EXTRACTED INFORMATION: Begin

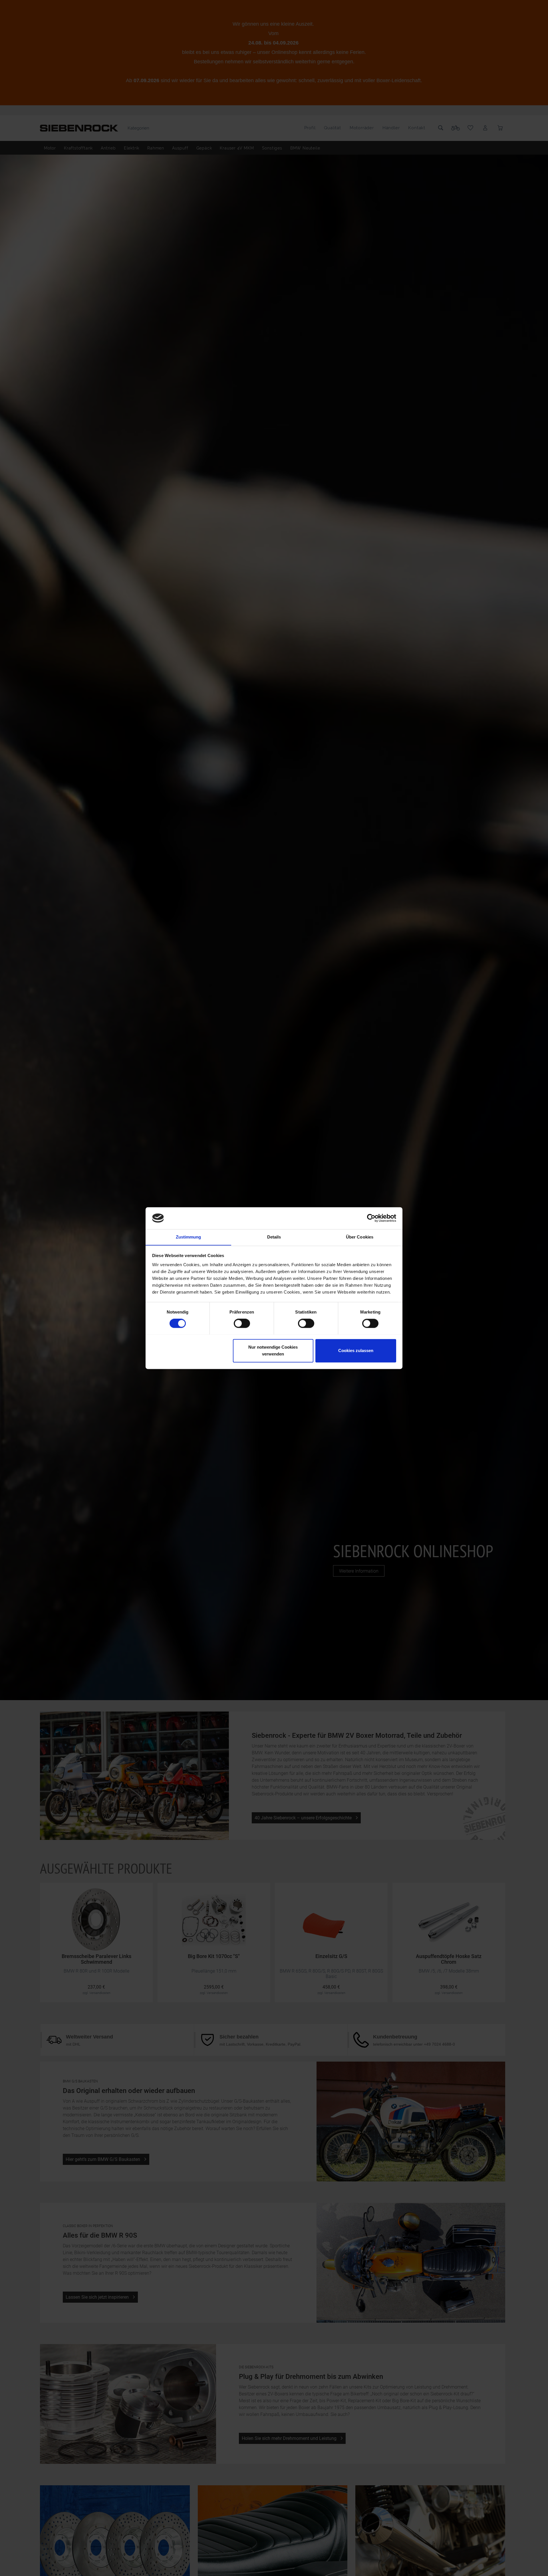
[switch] (242, 1323)
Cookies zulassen (355, 1350)
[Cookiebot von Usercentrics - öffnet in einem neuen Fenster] (371, 1218)
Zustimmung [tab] (188, 1237)
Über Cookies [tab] (359, 1237)
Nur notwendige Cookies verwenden (273, 1350)
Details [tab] (274, 1237)
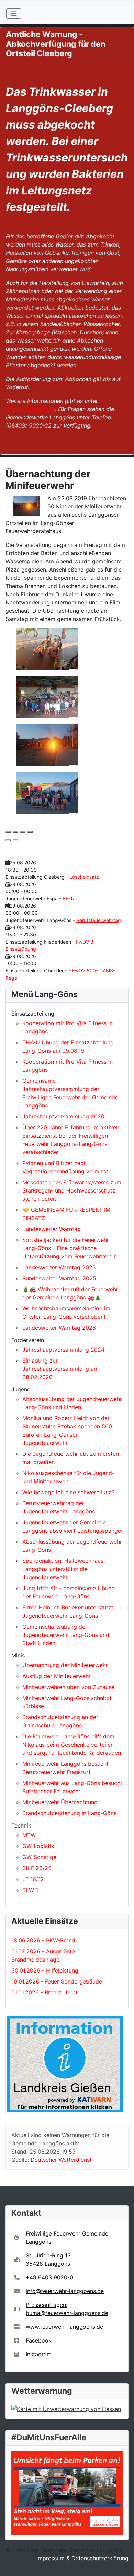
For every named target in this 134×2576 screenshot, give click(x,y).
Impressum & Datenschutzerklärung (82, 2558)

EXTRACTED INFORMATION: End

### [WHAT YOU HAVE TO DO]
Could you restate the entries word for word, skipping any pictures?

### [ANSWER BOX]
[switch] (242, 1323)
Cookies zulassen (355, 1350)
[Cookiebot von Usercentrics - öffnet in einem neuen Fenster] (371, 1218)
Zustimmung [tab] (188, 1237)
Über Cookies [tab] (359, 1237)
Nur notwendige Cookies verwenden (273, 1350)
Details [tab] (274, 1237)
For every named target in this 134×2576 screenshot, give click(x,y).
Impressum & Datenschutzerklärung (82, 2558)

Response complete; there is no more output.